Hier, le tribunal de première instance de l'Union européenne a estimé que les gouvernements européens ne doivent pas obliger les opérateurs de télécommunications à conserver la totalité des données de communication des utilisateurs. Mais ils peuvent, à titre préventif et pour lutter contre la criminalité grave, prévoir une « conservation ciblée » de ces données, à condition que de la limiter au strict nécessaire. L'arrêt de la Cour de Justice de l'UE répond à une question de la Cour d'appel du Royaume-Uni, qui examine actuellement la légalité de la loi britannique de 2014 sur la conservation des données et des pouvoirs d'investigation, la Data Retention and Investigatory Powers Act, et à une question similaire du régulateur des télécommunications suédois.
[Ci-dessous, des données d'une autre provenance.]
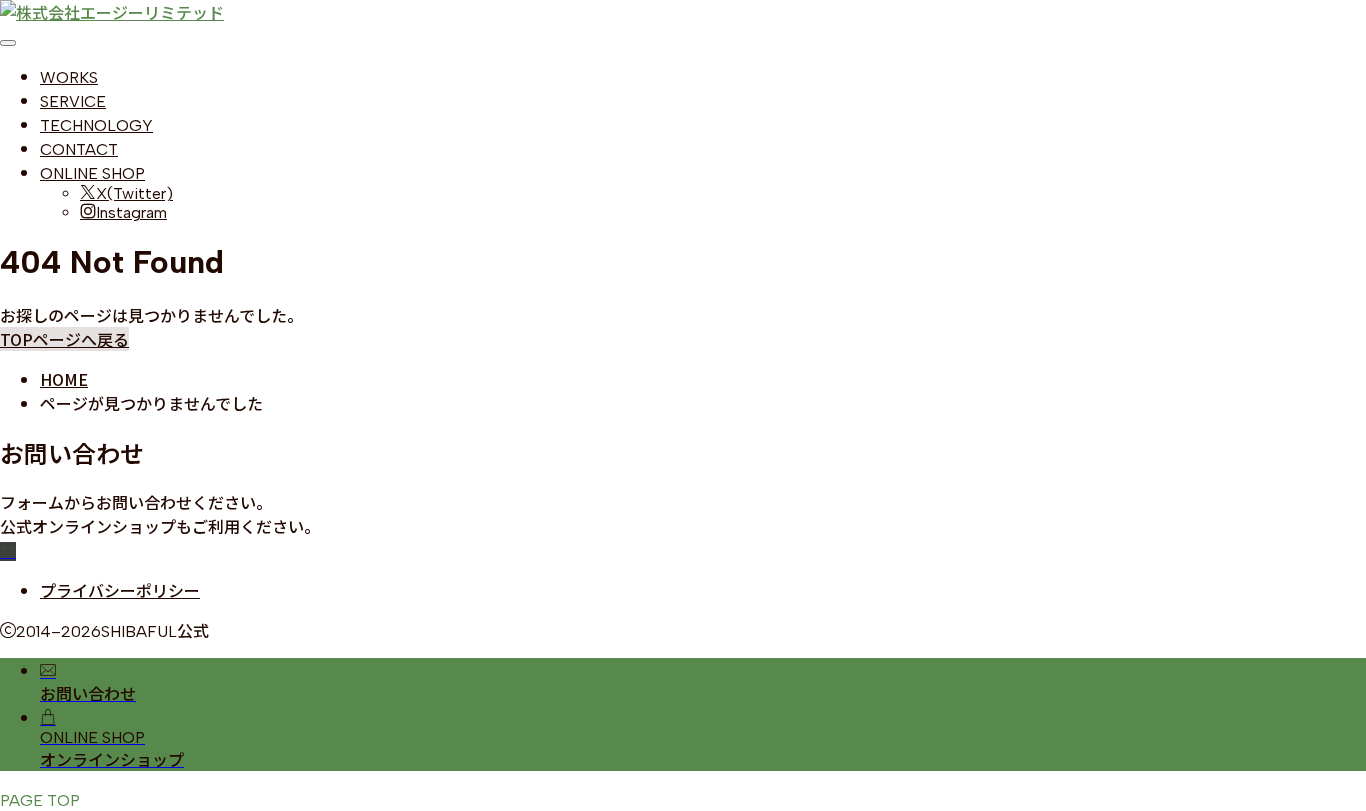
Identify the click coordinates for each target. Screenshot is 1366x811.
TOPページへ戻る (64, 339)
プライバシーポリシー (120, 590)
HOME (64, 379)
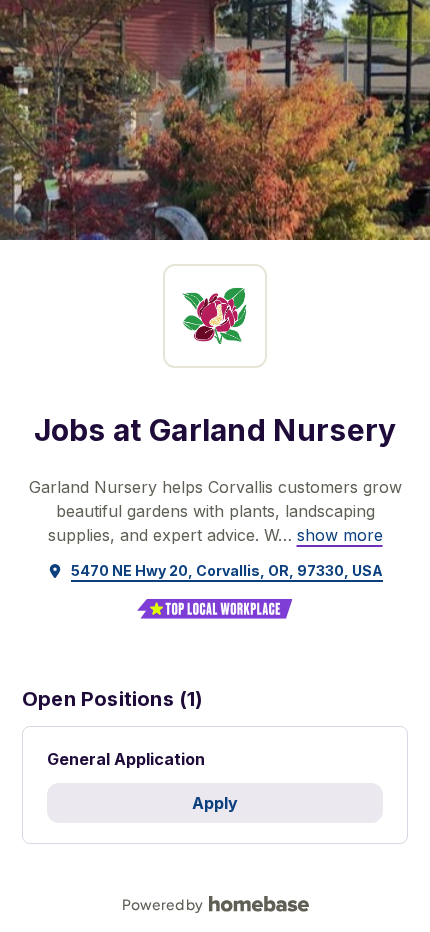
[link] (340, 535)
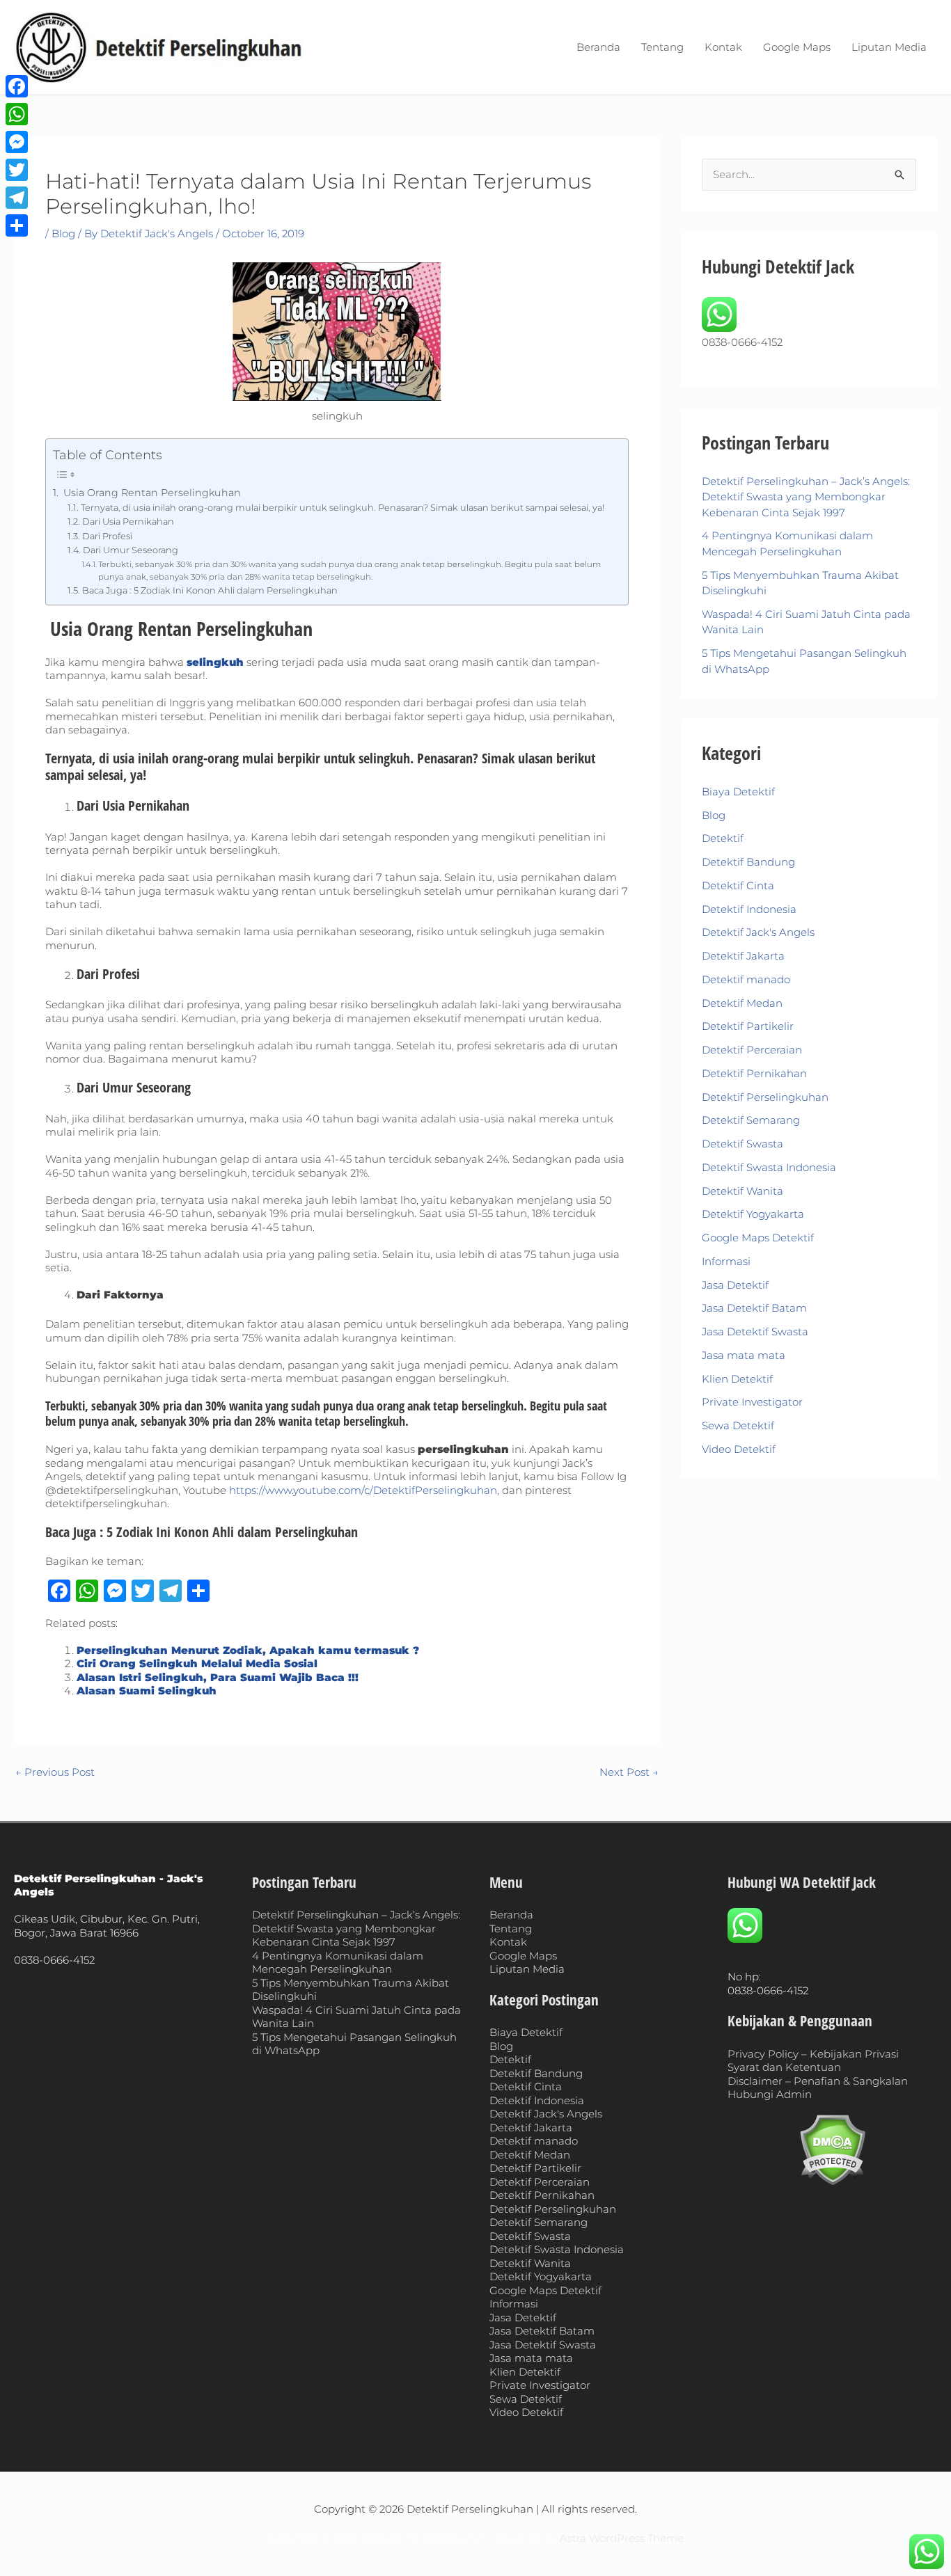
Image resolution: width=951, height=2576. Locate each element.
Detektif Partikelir (748, 1026)
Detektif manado (746, 979)
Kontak (723, 47)
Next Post (629, 1772)
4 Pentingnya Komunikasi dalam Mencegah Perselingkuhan (337, 1962)
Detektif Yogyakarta (753, 1214)
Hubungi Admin (770, 2094)
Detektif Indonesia (749, 909)
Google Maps (797, 47)
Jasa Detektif (735, 1284)
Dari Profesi (107, 536)
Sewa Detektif (738, 1425)
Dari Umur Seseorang (130, 550)
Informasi (726, 1261)
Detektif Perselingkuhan (765, 1097)
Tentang (662, 47)
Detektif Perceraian (752, 1049)
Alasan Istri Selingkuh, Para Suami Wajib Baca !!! (218, 1677)
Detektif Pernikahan (754, 1073)
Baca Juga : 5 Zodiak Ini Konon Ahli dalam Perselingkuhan (210, 590)
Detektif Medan (742, 1003)
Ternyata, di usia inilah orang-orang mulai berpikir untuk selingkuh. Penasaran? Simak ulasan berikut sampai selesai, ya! (342, 507)
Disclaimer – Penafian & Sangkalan (818, 2081)
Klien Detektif (737, 1378)
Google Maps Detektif (758, 1237)
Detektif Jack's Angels (758, 932)
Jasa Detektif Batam (754, 1307)
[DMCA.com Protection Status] (833, 2150)
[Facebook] (17, 86)
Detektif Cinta (738, 885)
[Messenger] (17, 142)
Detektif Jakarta (743, 955)
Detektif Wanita (742, 1191)
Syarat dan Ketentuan (784, 2067)
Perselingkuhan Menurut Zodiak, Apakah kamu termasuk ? (248, 1650)
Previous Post (55, 1772)
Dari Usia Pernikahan (128, 521)
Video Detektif (739, 1449)
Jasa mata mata (743, 1355)
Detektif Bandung (748, 861)
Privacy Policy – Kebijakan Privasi (813, 2053)
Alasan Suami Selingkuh (147, 1690)
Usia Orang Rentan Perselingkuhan (151, 492)
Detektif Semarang (751, 1120)
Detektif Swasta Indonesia (769, 1167)
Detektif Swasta (742, 1143)
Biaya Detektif (738, 791)
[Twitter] (17, 170)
Mais la décision remet également en question la validité de la récente loi sur les pouvoirs d'enquête (ou Investigatory Powers Act). Celle-ci oblige outre-Manche les entreprises de télécommunications à conserver les données de communication, y compris les listes d’appels et des sites visités, et à les mettre à la disposition de dizaines de milliers de fonctionnaires, notamment les inspecteurs des impôts et les organismes chargés de la sécurité sanitaire des aliments.

En France, après l'adoption de la loi sur le Renseignement en juin 2015, les fournisseurs d'accès Internet étaient montés au créneau dans la foulée en regrettant la décision du Conseil Constitutionnel de valider le recours à des techniques de renseignement longue durée. Plus récemment, les Sages ont de nouveau été saisis sur cette loi, par la Quadrature du Net et d'autres organisations, sur un article portant cette fois sur la surveillance des communications hertziennes qui a été, de fait, jugé non conforme à la constitution. L'arrêt communiqué le 21 décembre par la Cour de Justice de l'Union européenne devrait donc être également examiné de près dans l'Hexagone.

La loi autorise toutefois une conservation ciblée de certaines données

La décision prise hier par la CJUE vient effectivement rappeler que la législation de l'UE interdit la conservation globale et aveugle des données de trafic et des données de localisation. En cela, elle remet en question les lois britanniques de 2014 et de 2016. La CJUE a cependant laissé une certaine marge de manœuvre au gouvernement anglais, estimant par ailleurs que « la loi autorise la conservation ciblée de certaines données dans le but de lutter contre les crimes graves, à condition que les gouvernements limitent cette conservation aux données strictement nécessaires ». « Dans tous les cas, les données conservées doivent rester dans l'UE et une autorité indépendante doit examiner toutes les demandes d'accès à ces données », a encore précisé la Cour de Justice de l’UE.

Outre-Manche, Camilla Graham Wood, juriste pour le groupe de pression International Privacy, estime pour sa part que, tout comme la loi précédente, la nouvelle loi Powers Act sur les pouvoirs d'enquête n’offre pas les garanties nécessaires et elle a demandé au gouvernement britannique de résoudre cette question sans délai afin que l'accès aux données soit dûment autorisé. « Le tribunal a reconnu à juste titre que nos données de communication ne sont pas moins sensibles que le contenu de nos communications. C'est quelque chose que le gouvernement britannique a délibérément ignoré, permettant à un grand nombre d'organismes publics d'accéder à nos données personnelles sans mandat », a-t-elle déclaré. Cette position de la CJUE sur la conservation des données est relativement récente. La législation de l'UE autorisait - et même exigeait - une conservation beaucoup plus large des données de communication. Mais, suite à la plainte déposée en 2014 par le groupe de défense irlandais Digital Rights Ireland, la CJUE a invalidé la directive de 2006 sur la conservation des données en raison de son incompatibilité avec les droits fondamentaux relatifs au respect de la vie privée et de la protection des données à caractère personnel.